REQUIRED ACTION. When the string "computer" is part of a line in the data below, report the whole line.

DATA RECORDS.
────────────────

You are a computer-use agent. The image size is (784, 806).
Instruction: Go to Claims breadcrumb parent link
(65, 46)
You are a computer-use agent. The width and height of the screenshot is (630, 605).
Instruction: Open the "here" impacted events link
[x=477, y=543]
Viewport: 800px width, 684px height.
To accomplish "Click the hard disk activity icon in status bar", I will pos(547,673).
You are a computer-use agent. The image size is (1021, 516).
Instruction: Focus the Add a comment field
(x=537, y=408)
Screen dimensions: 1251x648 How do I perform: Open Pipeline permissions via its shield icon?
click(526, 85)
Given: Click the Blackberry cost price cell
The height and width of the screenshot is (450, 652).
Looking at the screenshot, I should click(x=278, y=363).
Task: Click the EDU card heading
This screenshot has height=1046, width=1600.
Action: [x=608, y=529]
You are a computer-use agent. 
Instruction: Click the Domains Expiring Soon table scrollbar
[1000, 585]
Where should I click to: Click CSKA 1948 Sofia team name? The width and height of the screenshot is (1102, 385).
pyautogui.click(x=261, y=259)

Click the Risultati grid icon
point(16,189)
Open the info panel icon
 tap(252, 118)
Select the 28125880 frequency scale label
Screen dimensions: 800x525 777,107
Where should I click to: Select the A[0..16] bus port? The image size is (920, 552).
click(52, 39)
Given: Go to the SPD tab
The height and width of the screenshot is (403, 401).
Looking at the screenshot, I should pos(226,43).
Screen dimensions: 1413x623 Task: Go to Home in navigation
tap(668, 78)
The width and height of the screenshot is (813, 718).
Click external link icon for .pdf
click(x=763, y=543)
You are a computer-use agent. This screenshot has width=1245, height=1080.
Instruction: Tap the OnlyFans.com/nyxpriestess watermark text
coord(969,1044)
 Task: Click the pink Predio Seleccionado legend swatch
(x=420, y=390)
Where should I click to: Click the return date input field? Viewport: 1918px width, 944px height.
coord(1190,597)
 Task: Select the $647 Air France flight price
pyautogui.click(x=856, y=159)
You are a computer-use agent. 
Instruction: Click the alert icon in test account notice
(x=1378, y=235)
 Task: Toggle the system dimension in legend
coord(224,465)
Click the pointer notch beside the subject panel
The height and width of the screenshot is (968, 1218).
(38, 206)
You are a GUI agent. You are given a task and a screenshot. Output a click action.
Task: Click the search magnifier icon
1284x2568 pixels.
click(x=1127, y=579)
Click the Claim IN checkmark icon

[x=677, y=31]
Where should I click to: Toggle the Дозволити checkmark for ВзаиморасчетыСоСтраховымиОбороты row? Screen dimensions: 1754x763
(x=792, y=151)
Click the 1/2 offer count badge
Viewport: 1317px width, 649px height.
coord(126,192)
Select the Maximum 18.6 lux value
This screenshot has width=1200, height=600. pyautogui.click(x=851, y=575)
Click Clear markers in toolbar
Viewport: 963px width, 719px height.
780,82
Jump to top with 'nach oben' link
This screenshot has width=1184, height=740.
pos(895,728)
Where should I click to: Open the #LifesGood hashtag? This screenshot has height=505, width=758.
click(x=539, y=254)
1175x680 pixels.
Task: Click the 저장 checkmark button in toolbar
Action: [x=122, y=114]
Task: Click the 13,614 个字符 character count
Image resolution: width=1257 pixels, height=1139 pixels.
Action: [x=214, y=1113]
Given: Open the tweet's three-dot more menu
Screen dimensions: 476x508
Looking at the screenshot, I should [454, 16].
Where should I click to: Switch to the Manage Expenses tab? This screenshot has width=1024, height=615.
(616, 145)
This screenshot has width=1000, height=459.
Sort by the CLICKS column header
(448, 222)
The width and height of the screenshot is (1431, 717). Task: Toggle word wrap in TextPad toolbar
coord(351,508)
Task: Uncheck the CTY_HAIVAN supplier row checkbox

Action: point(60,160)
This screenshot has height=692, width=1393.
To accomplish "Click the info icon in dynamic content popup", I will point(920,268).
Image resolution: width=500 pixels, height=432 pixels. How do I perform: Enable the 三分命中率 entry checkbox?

────────────────

ANSWER TO THE PROBLEM.
You are a computer-use agent. The image size is (784, 806).
You are a computer-use agent. The width and height of the screenshot is (630, 605).
You are a computer-use agent. The image size is (1021, 516).
You are a computer-use agent. 
You are a computer-use agent. This screenshot has width=1245, height=1080.
You are a computer-use agent. 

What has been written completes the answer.